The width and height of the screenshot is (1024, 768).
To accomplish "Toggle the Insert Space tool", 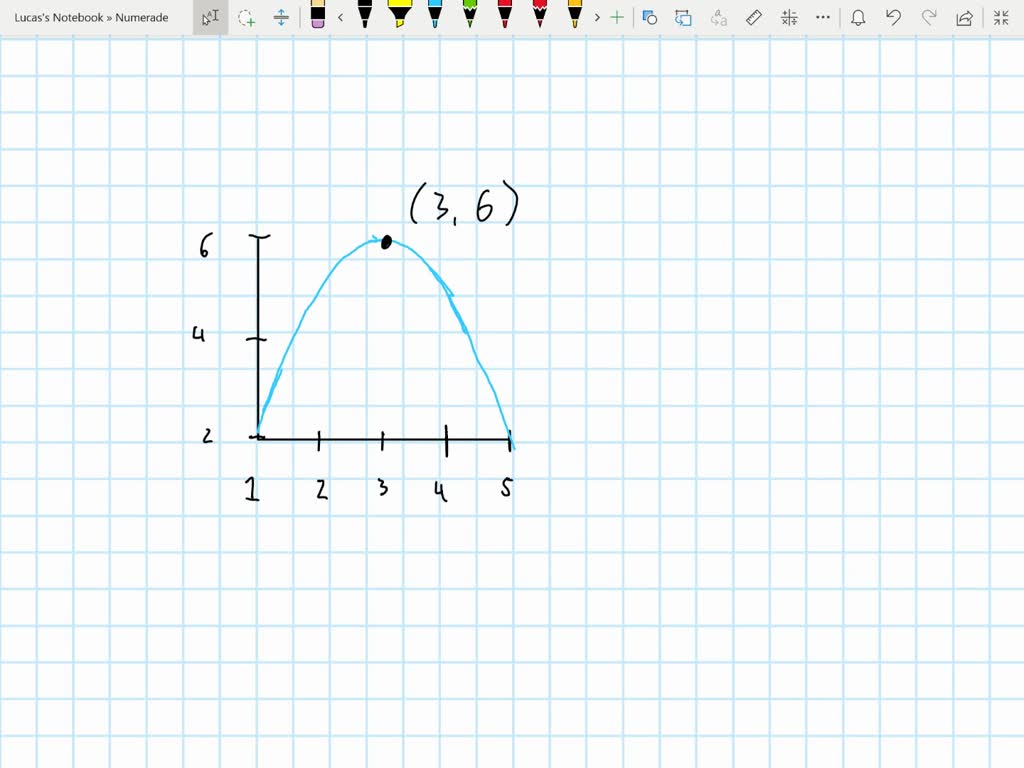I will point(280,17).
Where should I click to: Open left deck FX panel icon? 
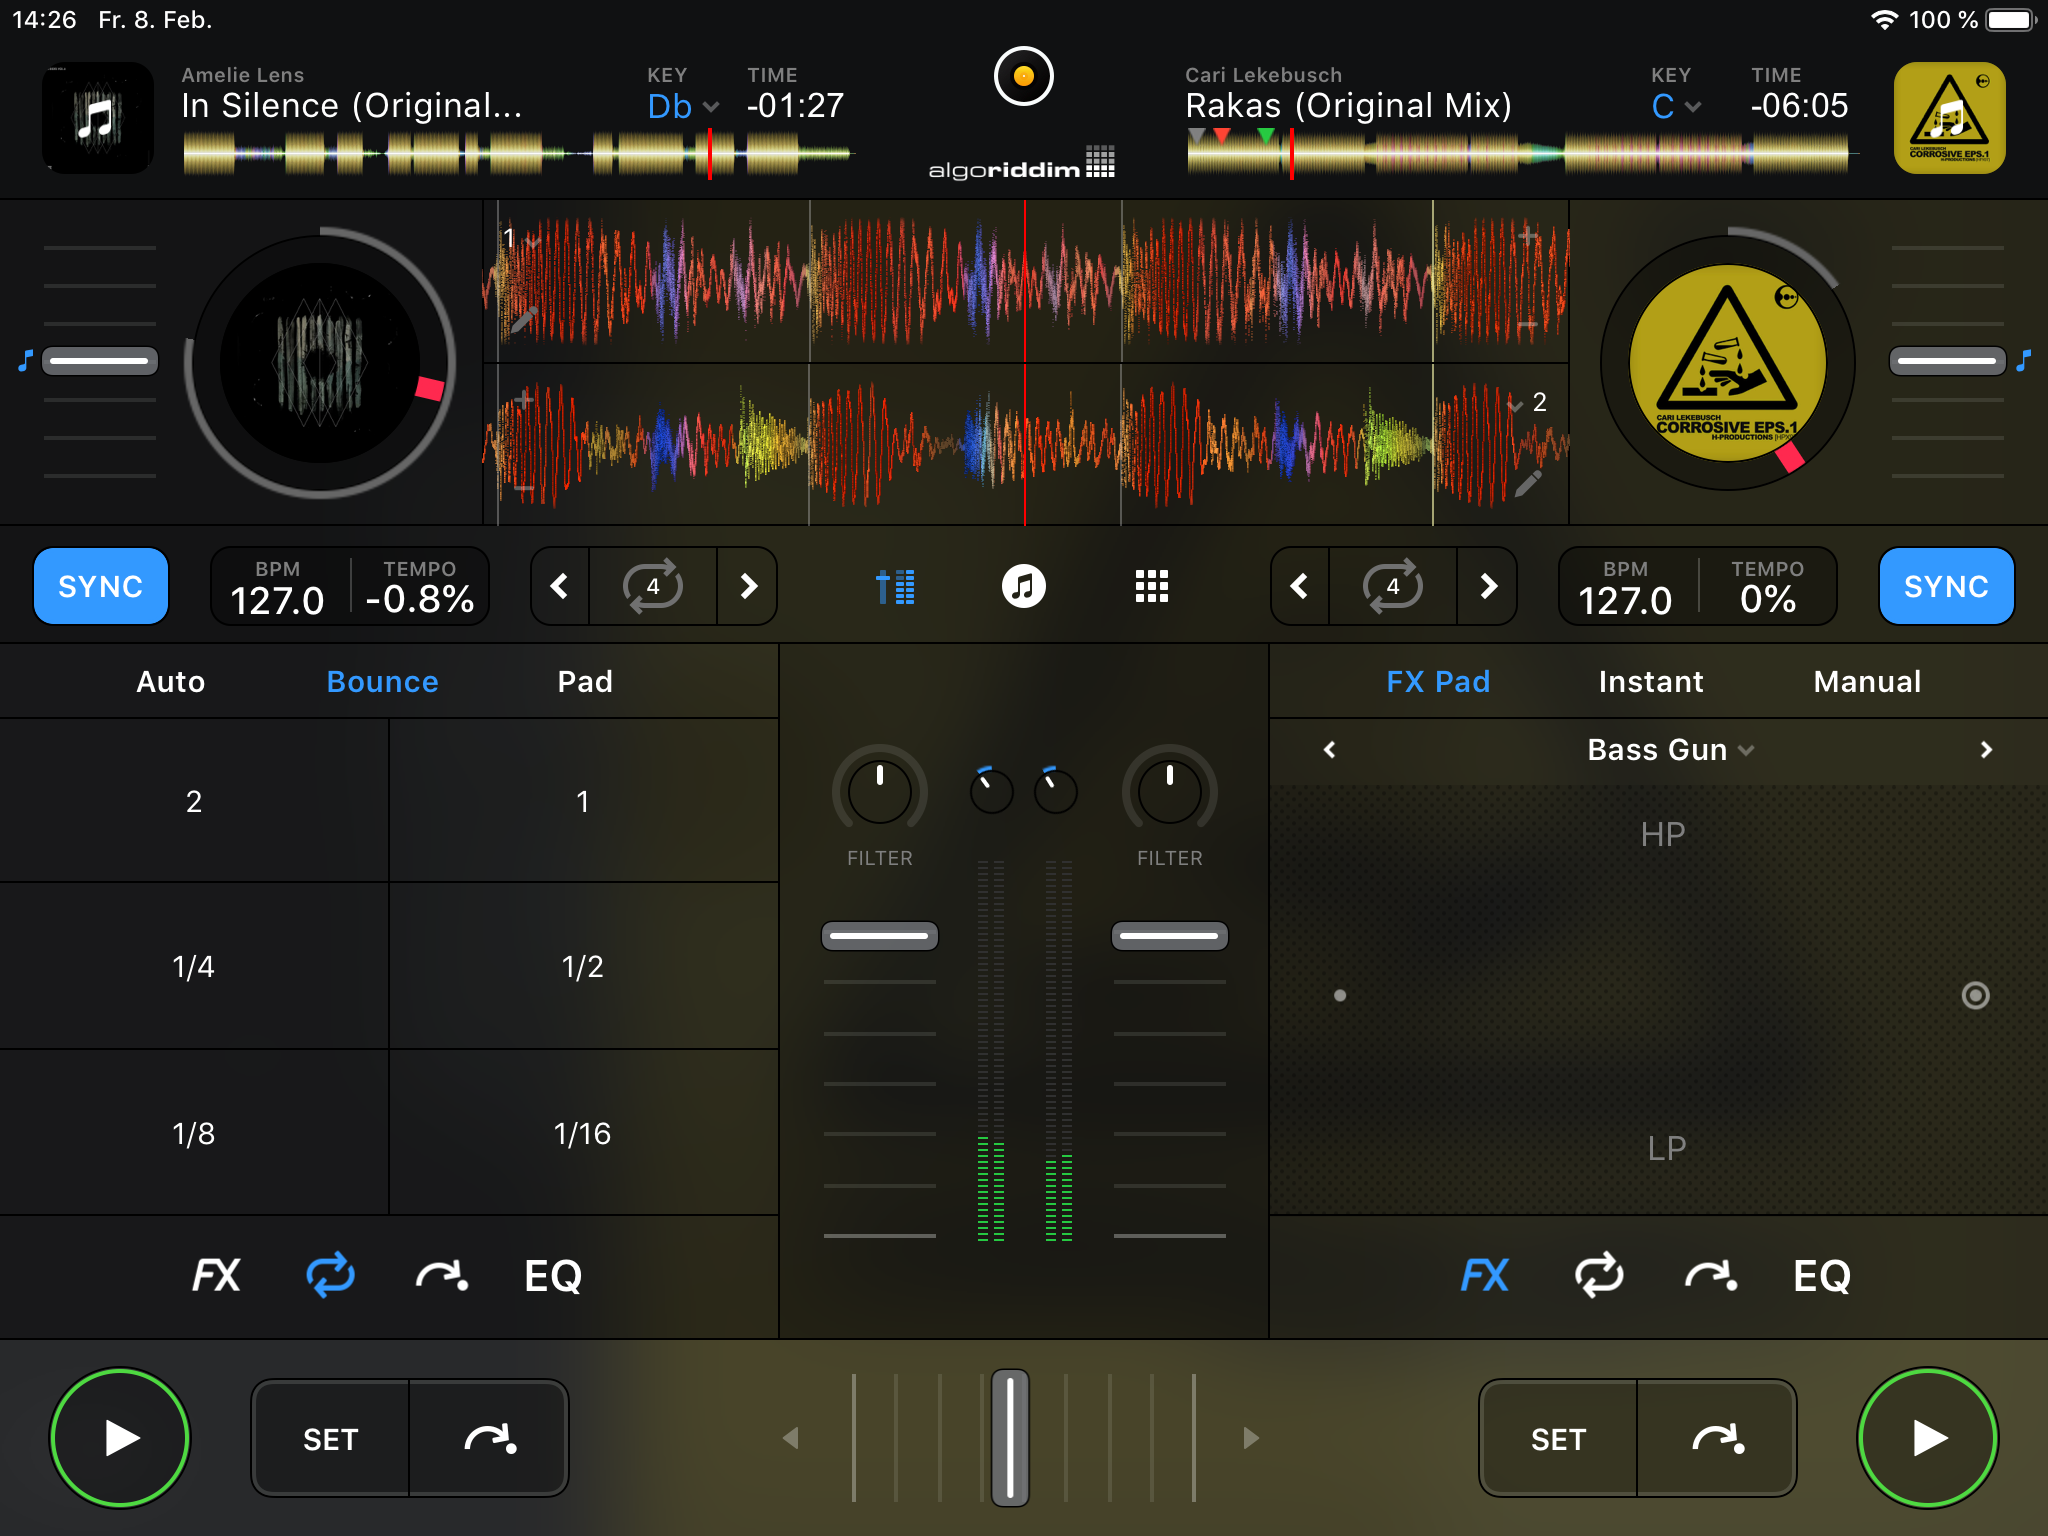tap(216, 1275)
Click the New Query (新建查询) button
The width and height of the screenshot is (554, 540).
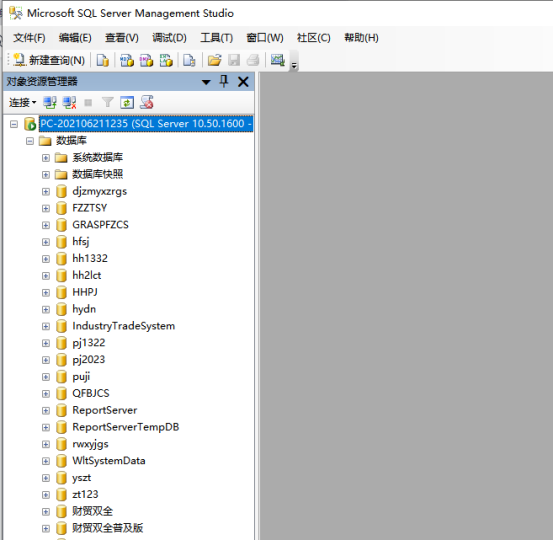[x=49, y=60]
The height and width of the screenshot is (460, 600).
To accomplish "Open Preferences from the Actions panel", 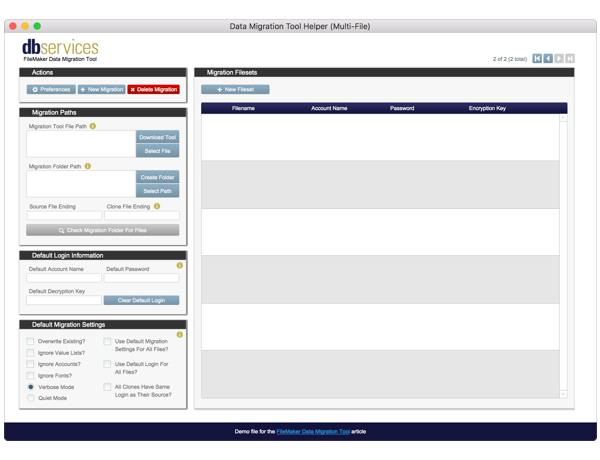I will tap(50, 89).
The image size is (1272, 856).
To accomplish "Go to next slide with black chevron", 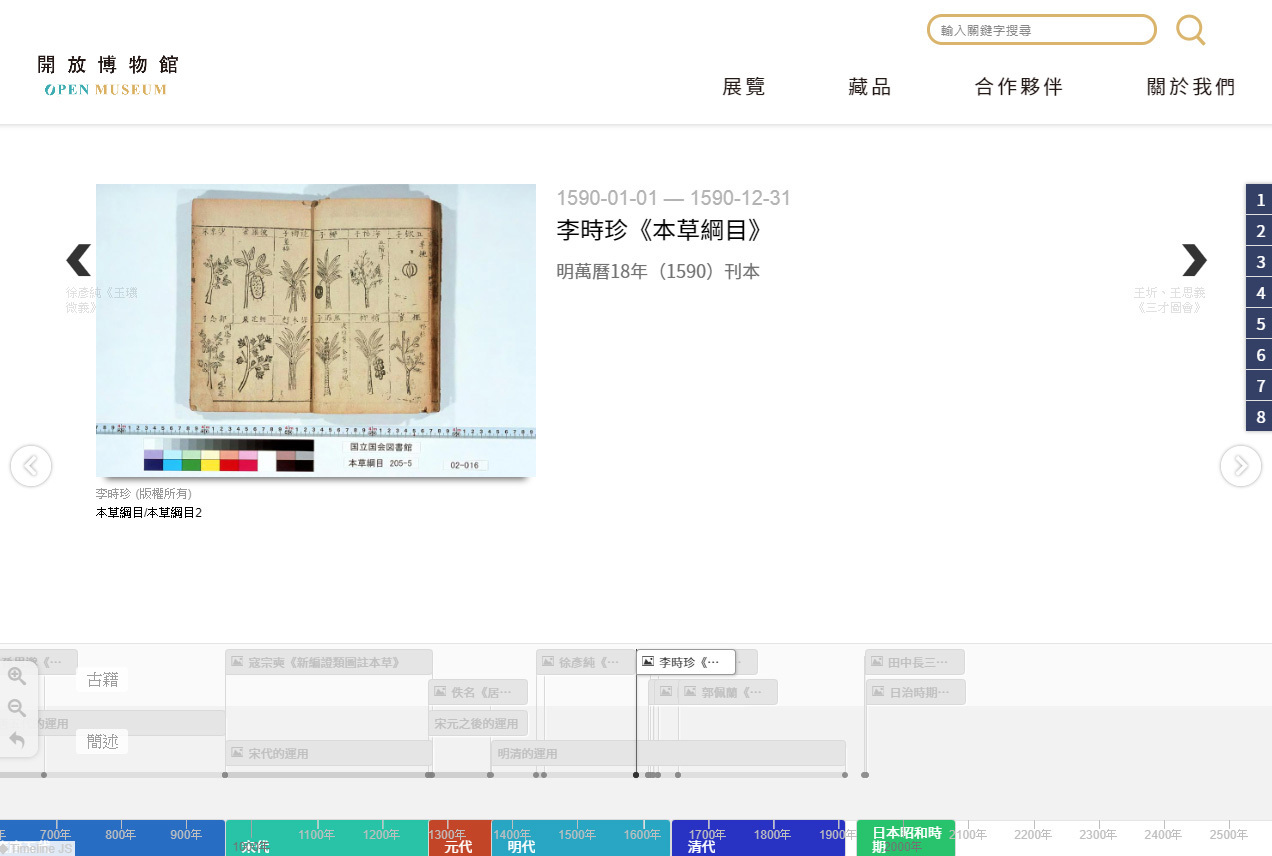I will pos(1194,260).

#####

▸ INSTRUCTIONS FOR THE TASK
Pull out every line of the data above that contains the word "height".

▸ SOLUTION FOR THIS TASK
The width and height of the screenshot is (1024, 768).
The width and height of the screenshot is (554, 540).
The height and width of the screenshot is (460, 600).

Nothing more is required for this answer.